• PROBLEM DETAILS: Give the data again, word for word.

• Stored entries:

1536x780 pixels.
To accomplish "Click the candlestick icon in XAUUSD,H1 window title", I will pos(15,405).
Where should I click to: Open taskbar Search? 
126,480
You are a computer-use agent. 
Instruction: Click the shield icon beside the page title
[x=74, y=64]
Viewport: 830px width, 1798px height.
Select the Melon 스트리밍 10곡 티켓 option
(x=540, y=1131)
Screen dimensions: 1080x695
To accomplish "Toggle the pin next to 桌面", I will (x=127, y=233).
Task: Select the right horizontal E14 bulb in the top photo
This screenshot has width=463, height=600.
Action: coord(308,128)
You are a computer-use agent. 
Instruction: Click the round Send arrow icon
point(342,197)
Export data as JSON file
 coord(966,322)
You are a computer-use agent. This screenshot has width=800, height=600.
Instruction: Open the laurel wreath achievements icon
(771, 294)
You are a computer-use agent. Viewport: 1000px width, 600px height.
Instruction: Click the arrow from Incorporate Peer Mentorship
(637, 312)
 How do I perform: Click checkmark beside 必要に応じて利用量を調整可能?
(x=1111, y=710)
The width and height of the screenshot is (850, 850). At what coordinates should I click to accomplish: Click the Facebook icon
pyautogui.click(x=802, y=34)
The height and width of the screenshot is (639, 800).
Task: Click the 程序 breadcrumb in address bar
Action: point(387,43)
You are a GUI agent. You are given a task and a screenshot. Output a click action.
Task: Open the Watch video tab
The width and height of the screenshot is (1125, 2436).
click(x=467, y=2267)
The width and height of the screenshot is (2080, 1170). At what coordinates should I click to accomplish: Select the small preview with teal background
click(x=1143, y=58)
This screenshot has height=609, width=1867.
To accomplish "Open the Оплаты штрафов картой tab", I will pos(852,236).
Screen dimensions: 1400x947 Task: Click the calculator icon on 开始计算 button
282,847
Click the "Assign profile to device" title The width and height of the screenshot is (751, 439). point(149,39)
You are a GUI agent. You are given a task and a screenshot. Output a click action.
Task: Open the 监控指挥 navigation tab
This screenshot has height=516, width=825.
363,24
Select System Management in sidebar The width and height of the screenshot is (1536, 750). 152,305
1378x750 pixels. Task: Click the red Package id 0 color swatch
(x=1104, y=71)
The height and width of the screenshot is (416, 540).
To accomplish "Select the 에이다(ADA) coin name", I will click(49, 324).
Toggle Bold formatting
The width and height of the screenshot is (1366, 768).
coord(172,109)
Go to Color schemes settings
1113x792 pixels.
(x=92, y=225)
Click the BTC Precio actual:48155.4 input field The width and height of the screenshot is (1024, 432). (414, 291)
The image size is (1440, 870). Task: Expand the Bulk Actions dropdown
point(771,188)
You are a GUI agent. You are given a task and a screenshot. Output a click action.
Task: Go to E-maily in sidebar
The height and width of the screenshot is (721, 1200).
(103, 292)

• RESPONSE TO THE TASK:
1536x780 pixels.
To accomplish "Click the candlestick icon in XAUUSD,H1 window title", I will pos(15,405).
Where should I click to: Open taskbar Search? 
126,480
You are a computer-use agent. 
Instruction: Click the shield icon beside the page title
[x=74, y=64]
Viewport: 830px width, 1798px height.
Select the Melon 스트리밍 10곡 티켓 option
(x=540, y=1131)
Screen dimensions: 1080x695
To accomplish "Toggle the pin next to 桌面", I will (x=127, y=233).
Task: Select the right horizontal E14 bulb in the top photo
This screenshot has width=463, height=600.
Action: coord(308,128)
You are a computer-use agent. 
Instruction: Click the round Send arrow icon
point(342,197)
Export data as JSON file
 coord(966,322)
You are a computer-use agent. This screenshot has width=800, height=600.
Instruction: Open the laurel wreath achievements icon
(771, 294)
You are a computer-use agent. Viewport: 1000px width, 600px height.
Instruction: Click the arrow from Incorporate Peer Mentorship
(637, 312)
 How do I perform: Click checkmark beside 必要に応じて利用量を調整可能?
(x=1111, y=710)
The width and height of the screenshot is (850, 850). At what coordinates should I click to accomplish: Click the Facebook icon
pyautogui.click(x=802, y=34)
The height and width of the screenshot is (639, 800).
Task: Click the 程序 breadcrumb in address bar
Action: point(387,43)
You are a GUI agent. You are given a task and a screenshot. Output a click action.
Task: Open the Watch video tab
The width and height of the screenshot is (1125, 2436).
click(x=467, y=2267)
The width and height of the screenshot is (2080, 1170). At what coordinates should I click to accomplish: Select the small preview with teal background
click(x=1143, y=58)
This screenshot has height=609, width=1867.
To accomplish "Open the Оплаты штрафов картой tab", I will pos(852,236).
Screen dimensions: 1400x947 Task: Click the calculator icon on 开始计算 button
282,847
Click the "Assign profile to device" title The width and height of the screenshot is (751, 439). point(149,39)
You are a GUI agent. You are given a task and a screenshot. Output a click action.
Task: Open the 监控指挥 navigation tab
This screenshot has height=516, width=825.
363,24
Select System Management in sidebar The width and height of the screenshot is (1536, 750). 152,305
1378x750 pixels. Task: Click the red Package id 0 color swatch
(x=1104, y=71)
The height and width of the screenshot is (416, 540).
To accomplish "Select the 에이다(ADA) coin name", I will click(49, 324).
Toggle Bold formatting
The width and height of the screenshot is (1366, 768).
coord(172,109)
Go to Color schemes settings
1113x792 pixels.
(x=92, y=225)
Click the BTC Precio actual:48155.4 input field The width and height of the screenshot is (1024, 432). (414, 291)
The image size is (1440, 870). Task: Expand the Bulk Actions dropdown
point(771,188)
You are a GUI agent. You are given a task and a screenshot. Output a click action.
Task: Go to E-maily in sidebar
The height and width of the screenshot is (721, 1200).
(103, 292)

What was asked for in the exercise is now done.